Either way, take a good look at that fragile thing you call your life. At all times your life is in your own hands. It’s as fragile as a sapling. Will you crush it? Or will you spare it and, for better or worse, see its development to the end?

“That society who has not the ability, or who is not willing to procure man any one benefit, loses all its rights over him; Nature, when it has rendered his existence completely miserable, has in fact, ordered him to quit it: in dying he does no more than fulfil one of her decrees, as he did when he first drew his breath.

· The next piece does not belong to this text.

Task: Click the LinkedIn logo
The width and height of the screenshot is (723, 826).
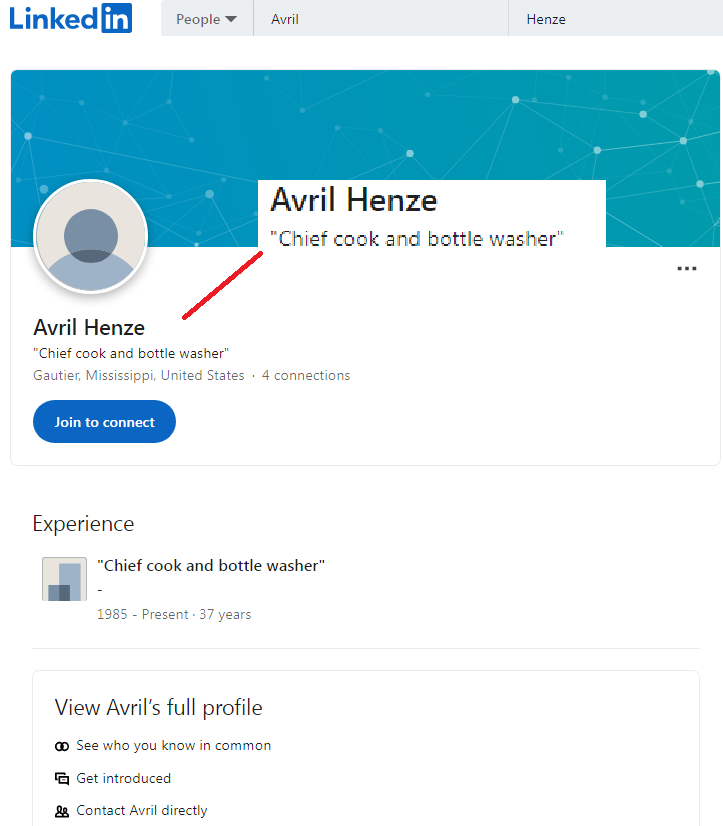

To him who is fearless of death, there is no evil without a remedy; for him who refuses to die, there yet exists benefits which attach him to the world; in this case let him rally his powers—let him oppose courage to a destiny that oppresses him—let him call forth those resources with which Nature yet furnishes him; she cannot have totally abandoned him, while she yet leaves him the sensation of pleasure; the hopes of seeing a period to his pains.”

—Paul-Henri Thiry, Baron d’Holbach, The System of Nature

Notes

[1] See the original review at Amazon Japan.

[2] The Dissection frontman and lead guitarist, who took his life at age 31, had said, “The Satanist decides of his own life and death and prefers to go out with a smile on his lips when he has reached his peak in life, when he has accomplished everything, and aim [sic] to transcend this earthly existence. But it is completely un-satanic to end ones [sic] own life because one is sad or miserable. The Satanist dies strong, not by age, disease or depression, and he chooses death before dishonor! Death is the orgasm of life! So live life accordingly, as intense [sic] as possible!”